We engaged Jim Libby, an Indian, who lived up the Skykomish River about three miles, to come with his big canoe. When we got down to the boom, Jim was there. The water was up and we were ready to go. The boom that held the logs was attached to a cedar log that was made fast to the bank. Dave went out on the log to loosen the toggle that held the boom. He had taken his peavy with him and stuck it up in the log behind him and was stooping down to loosen the boom, when I saw that war was on. The senior member of the mill company was coming on the run looking pretty wrathy. He ran out on the log after Dave and I ran after him. He had said he would kill the first man on the boom. I didn’t want to see him commit murder so I followed him.

Dave had stuck his peavy in the log, he (the senior mill man) grabbed it and swung it over his head as if he was going to strike Dave. I grabbed the peavy away from him and turned and stuck it up in the log behind me. As I turned, back he came at me like an old buck sheep and away I went off the log into the water up to my neck. He ran for shore and I was wading out of the water. He met me and tied into me again. Well, he was quite an old man so there wasn’t much trouble in taking him down and holding him until Dave had the logs loose. Then he got up and climbed up the bank to the mill. The only thing he ever said about it again was years later when we became good friends again and occasionally would have a beer together, then he would tell how he had befriended me in Woods Creek.

We followed the logs to the mouth of the river and when I sold them in the spring, I found out that I had done about as well as the rest that were cutting cedar, as I had lived through the winter. That was the first logging on Woods Creek. That was the start of the harvesting of one of the greatest virgin forests in the state, the Woods Creek country.
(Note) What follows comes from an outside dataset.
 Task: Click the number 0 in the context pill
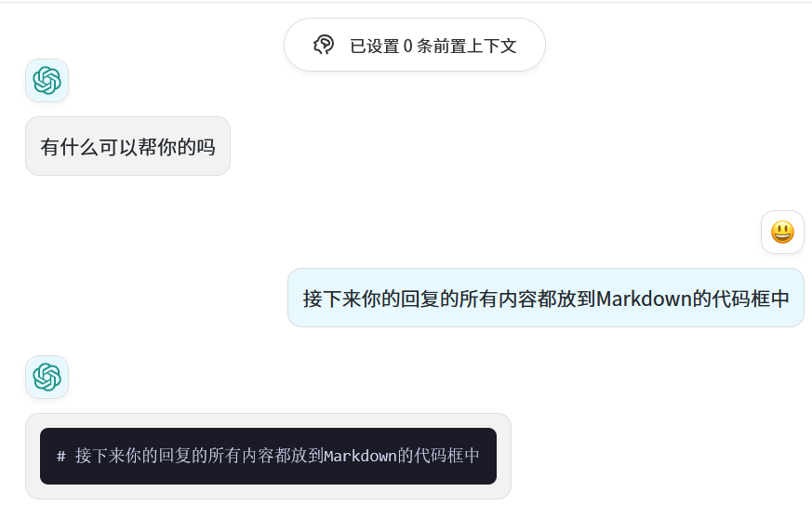tap(408, 47)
After that trouble, everyone was cutting shingle bolts but me. But as I had a team and many of them did not, I was kept busy hauling, which was better than cutting. The Ingram boys were cutting their cedar and I hauled it out for them. Soon this cedar was all cut and they wanted to cut some of my cedar– well, they could try it. We put in several measurements without any trouble, but were only paid $2 per cord, which we considered pretty low for good shingle bolts. We heard that after the first of the month, shingles having dropped in price, we would have to stand another 10 cent cut, which would be $1.90 per cord; pretty cheap, we thought.

So a few of us that had cedar got together and decided we wouldn’t stand for the cut in price. The first of the month the Ingram boys had cut and piled about 30 cords, as had many more cutters up above on the creek. Well, the boss mill man came up, he measured our bolts first. He started picking out of the piles many bolts that he said were bad. This looked strange, as he had not been in the habit of doing that.
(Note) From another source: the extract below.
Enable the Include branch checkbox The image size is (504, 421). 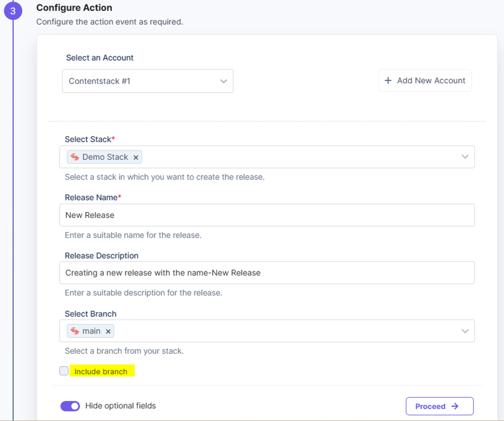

He had cut the measurement on 30 cords, a little more than a cord, and then said bolts were now only $1.90 per cord. Well, Mr. Mill Man, you have cut the price 10 cents per cord, docked the measurement one cord out of thirty, and we have to wait 30 days for our money, so you cannot have them. All right, let them stay there and rot, I don’t want them. And away he went up the creek.

The next cutters he saw, as I was told afterward, he told them, “I will have nothing to do with Pearsall. His bolts can rot. Shingles are down and I can only pay $1.90 per cord.” Well, now what could I do? I couldn’t afford to let the shingle bolts rot. The Ingram boys must have their pay for cutting as we had all had to live. Now was the time, if a man had any guts, to use them.
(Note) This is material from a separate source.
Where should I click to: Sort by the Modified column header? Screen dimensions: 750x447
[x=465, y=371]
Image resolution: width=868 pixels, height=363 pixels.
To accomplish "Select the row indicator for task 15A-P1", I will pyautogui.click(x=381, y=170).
So war was declared again. J.E. Dolloff was running a general store in Monroe. If he would agree to a proposition to furnish supplies until the last of August, the Ingram boys would keep on cutting and I would keep on hauling and piling them on the creek bank. Well, Dolloff said he would take a chance. The Ingram boys agreed to it. They were sure of their supplies. We got cutting and hauling.

The latter part of August, the water in the creek would be pretty low and 125 cords of nice bolts so close would be pretty tempting. But the bolts were going down the creek every day and nothing said about my bolts. Dolloff went to the mill company about it and he was told they were in no hurry. Well, this didn’t look good. I knew the mill boss was quite a bluffer. Why couldn’t I run his bluff?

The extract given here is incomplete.